Halo for the Mac at last

About five years ago, my jaw dropped as Steve Jobs showed off a new game for the Mac. Yes, the Mac. Halo offered incredible graphics, the ability to use vehicles, and cooperative play with intelligent bots.

The company developing Halo was Bungie, responsible for the 2 greatest Mac game franchises: Marathon and Myth. The Mac world was shocked a few months later when Microsoft bought Bungie, with a plan to make Halo a cornerstone game for its then-planned XBox gaming console. Man, did we howl.

Halo for the XBox came out in 2001, Halo for the PC in September 2003. Through the work of Westlake Interactive, the busiest game-porting house in the Mac world, and MacSoft, who also distribute Unreal Tournament 2003, Halo for the Mac was released in December.

WHAT YOU HAVE TO DO:
Based on the Halo article, explain in one to three sentences why Microsoft bought Bungie. These lines have no connection to the Halo article.

COLLECTED MATERIAL:
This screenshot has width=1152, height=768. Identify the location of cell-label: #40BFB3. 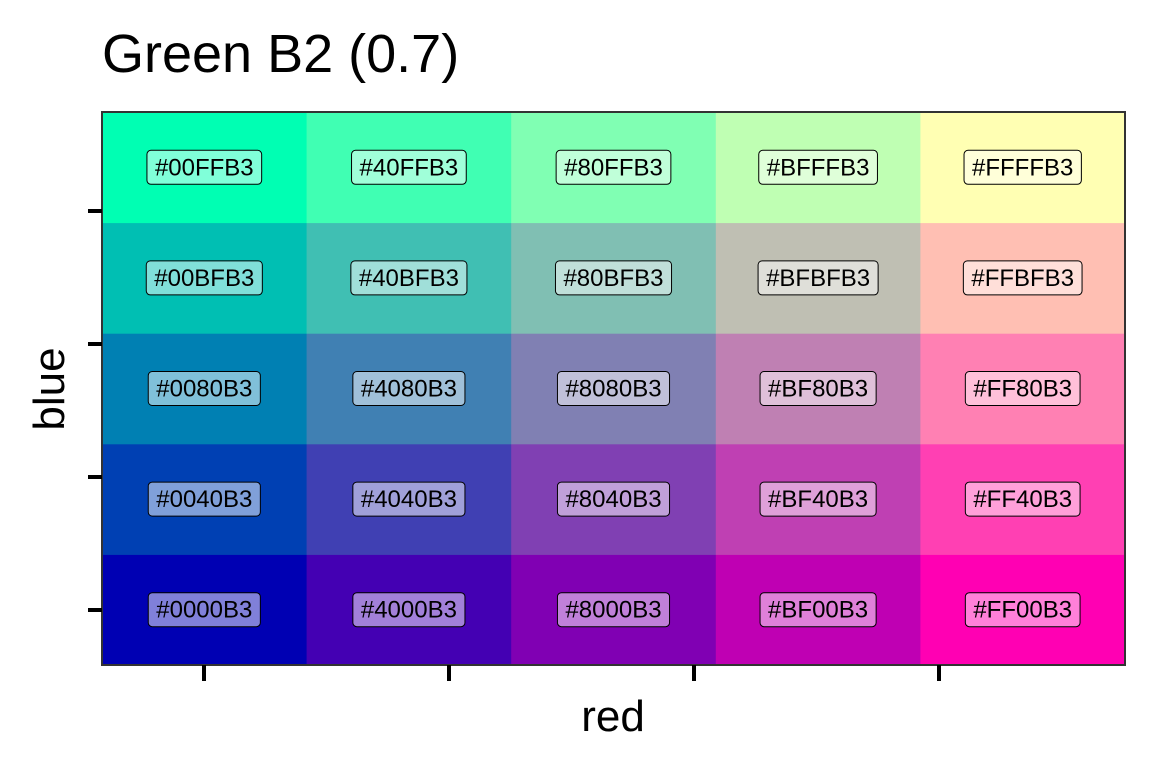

RESPONSE:
Microsoft bought Bungie because it planned to make Halo a cornerstone game for its then-planned Xbox gaming console.